I feel just like this a lot, too. Maybe once a year I have a big meltdown. I got an ear infection last year, and now have permanently the sensation of having “water in the ear”. the doc says “you’ll get used to it”. so, I have to get “used” to another thing? Isn’t having diabetes for 42 years enough? and glaucoma?

I am so glad to have Tud friends that understand. I’m glad I had that meltdown 2 years ago, because that’s when I found TuDiabetes.

Thanks for sharing! Besides the fact I treasure the phrase “tall blonde people eating herring,” your words are a very real and useful reminder that no matter stellar A1Cs (or not), diligent self-management, great health care, etc., diabetes comes with real mental and physical burdens. It’s important to acknowledge and talk about them with people who understand! I’m grateful for the diabetes online community.

It’s interesting how we each react to “bad” news. I really don’t have big meltdowns. I tend to let off frequent bits of steam on the less serious but totally annoying everyday things: the mail-order supply company that sends me (and charges me $50 co-pay) for lancets I did not want, the bottle of Diet Coke being warm from the vending machine.

PS: Here’s a discussion about pump-related scar tissue.

Yep I wonder too. But it is random I guess. I feel I am a good person, wife , mother and stuff and yet diabetes and high b/p and now mitral valve prolapse and just diagnosed with low ejection fraction at a young age. Leave it to me though.

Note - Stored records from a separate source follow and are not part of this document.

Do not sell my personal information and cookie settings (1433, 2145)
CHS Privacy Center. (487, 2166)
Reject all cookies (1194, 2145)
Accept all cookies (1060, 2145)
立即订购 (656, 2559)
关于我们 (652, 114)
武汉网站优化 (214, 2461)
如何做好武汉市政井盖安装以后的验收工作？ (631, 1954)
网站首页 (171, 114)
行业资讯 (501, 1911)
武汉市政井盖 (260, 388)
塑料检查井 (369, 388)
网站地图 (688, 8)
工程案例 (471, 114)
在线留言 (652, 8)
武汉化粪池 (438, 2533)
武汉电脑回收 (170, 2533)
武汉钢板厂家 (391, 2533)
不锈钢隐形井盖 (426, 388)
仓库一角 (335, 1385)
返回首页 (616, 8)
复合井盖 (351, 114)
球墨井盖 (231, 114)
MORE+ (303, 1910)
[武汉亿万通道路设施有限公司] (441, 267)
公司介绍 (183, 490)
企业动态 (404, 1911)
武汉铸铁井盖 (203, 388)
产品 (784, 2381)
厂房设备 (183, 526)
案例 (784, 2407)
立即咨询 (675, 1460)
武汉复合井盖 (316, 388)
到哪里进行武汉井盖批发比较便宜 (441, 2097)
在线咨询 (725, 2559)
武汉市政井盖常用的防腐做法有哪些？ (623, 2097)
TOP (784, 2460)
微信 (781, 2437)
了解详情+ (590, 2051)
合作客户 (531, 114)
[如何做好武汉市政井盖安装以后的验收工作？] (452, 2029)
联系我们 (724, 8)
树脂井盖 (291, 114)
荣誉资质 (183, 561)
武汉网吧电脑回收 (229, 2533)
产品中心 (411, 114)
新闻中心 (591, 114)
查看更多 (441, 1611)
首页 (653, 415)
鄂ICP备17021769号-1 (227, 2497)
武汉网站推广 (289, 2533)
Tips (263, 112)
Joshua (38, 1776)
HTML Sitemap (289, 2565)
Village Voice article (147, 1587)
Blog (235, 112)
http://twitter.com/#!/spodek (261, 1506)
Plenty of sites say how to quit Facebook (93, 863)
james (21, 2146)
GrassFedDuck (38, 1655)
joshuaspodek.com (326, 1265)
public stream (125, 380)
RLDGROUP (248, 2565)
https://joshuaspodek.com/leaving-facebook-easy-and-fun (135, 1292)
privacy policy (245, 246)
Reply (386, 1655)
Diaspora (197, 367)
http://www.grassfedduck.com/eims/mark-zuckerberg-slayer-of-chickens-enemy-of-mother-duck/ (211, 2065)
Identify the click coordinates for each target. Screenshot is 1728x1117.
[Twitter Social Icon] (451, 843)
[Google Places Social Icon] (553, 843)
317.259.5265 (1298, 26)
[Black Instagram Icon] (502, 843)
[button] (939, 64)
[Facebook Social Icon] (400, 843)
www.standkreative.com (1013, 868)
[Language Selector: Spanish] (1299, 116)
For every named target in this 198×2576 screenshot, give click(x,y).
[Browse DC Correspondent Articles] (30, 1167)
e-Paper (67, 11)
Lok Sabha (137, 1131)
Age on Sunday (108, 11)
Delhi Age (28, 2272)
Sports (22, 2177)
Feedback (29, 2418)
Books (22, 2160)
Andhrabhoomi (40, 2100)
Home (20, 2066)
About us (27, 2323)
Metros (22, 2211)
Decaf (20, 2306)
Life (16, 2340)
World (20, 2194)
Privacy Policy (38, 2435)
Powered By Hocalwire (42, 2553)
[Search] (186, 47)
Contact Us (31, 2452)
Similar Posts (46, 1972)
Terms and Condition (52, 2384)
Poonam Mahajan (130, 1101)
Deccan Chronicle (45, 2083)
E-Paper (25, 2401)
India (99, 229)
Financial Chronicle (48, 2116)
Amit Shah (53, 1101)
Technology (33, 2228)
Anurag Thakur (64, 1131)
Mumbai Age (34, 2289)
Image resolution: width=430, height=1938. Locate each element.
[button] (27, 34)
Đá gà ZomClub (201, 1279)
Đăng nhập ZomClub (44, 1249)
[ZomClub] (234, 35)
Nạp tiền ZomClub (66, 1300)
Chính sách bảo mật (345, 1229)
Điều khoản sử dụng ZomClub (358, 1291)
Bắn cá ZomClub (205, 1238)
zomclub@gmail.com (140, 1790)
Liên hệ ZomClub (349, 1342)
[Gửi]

Beautifully written, Riva, and deeply felt by all of us. Thanks for sharing. We need to talk about these things. Even though these discussions make me afraid for my future sometimes. I don’t know what’s worse - acceptance that these speedbumps, craters, and breakdowns are inevitable or floating along in blissful ignorance until you hit one and can’t process it.

I’ve had some scares, and they’ve each turned around somehow, but I think it makes me anxious - like I’ve been to the edge too many times. When I was 19, my eye doc told me my retinopathy was inevitable and that I had very few retinal blood vessels left. I had the biggest breakdown back at my dorm. I remember screaming about how unfair it was and throwing darts at my friend’s dartboard harder than I’ve ever thrown anything, tears pouring down my red face, choking from the screaming. But a few years later, we discovered the progress had reversed and my eyes were okay. From 18 to 25, I suffered from occasional kidney stones. Laid in the hospital ER one night so angry at the world, explaining to my parents that they couldn’t know how being a young woman with these problems made me fear the future. But then I haven’t passed one in nearly 5 years now. Docs thought I might have endometriosis at 20, thought I had fertility problems at 29, etc. But with each pass, with each “no, you’re okay,” I keep waiting. Waiting for the other shoe to drop. Waiting for the pothole where I don’t have the lucky ladder. Looking my diabetic friends in their one good eye or bravely facing their wheelchairs or their surgery scars…thinking “how will I want people to treat me when it’s my turn?”

We’re none of us immune from the craters and we’re strong because we have to be. I can relate to the feeling that each new treatment or life change (for me: a new pump, a new CGM, pregnancy) will be the thing that puts me on the right course, but the truth is that we have to move forward regardless. I hope the i-port proves to be a good choice for you, Riva.

Simply put, life is not fair. I’ve wished many times that God existed as a physical person but I just gotta stuff it and live with diabetes. Duck Fiabetes!!!

Your story sums up the feelings that I have everyonce in a while. I develop routines that work and I stick to them, eat certain meals, excercise, take certain pills and then I hit a brick wall and the routine does not work and the fustration to start a new routine comes in. Back to trying a new routine that may or may not work. So i learn in this change is a constant. take care

Thank you all for your comments. Yes, I find life with the Big D a tightwire act trying valiantly to stay steady while good and bad news circles around me. The good thing about aging with diabetes is as I’m getting older everyone else is getting something. And at times diabetes is nowhere near as serious as what the other guy has.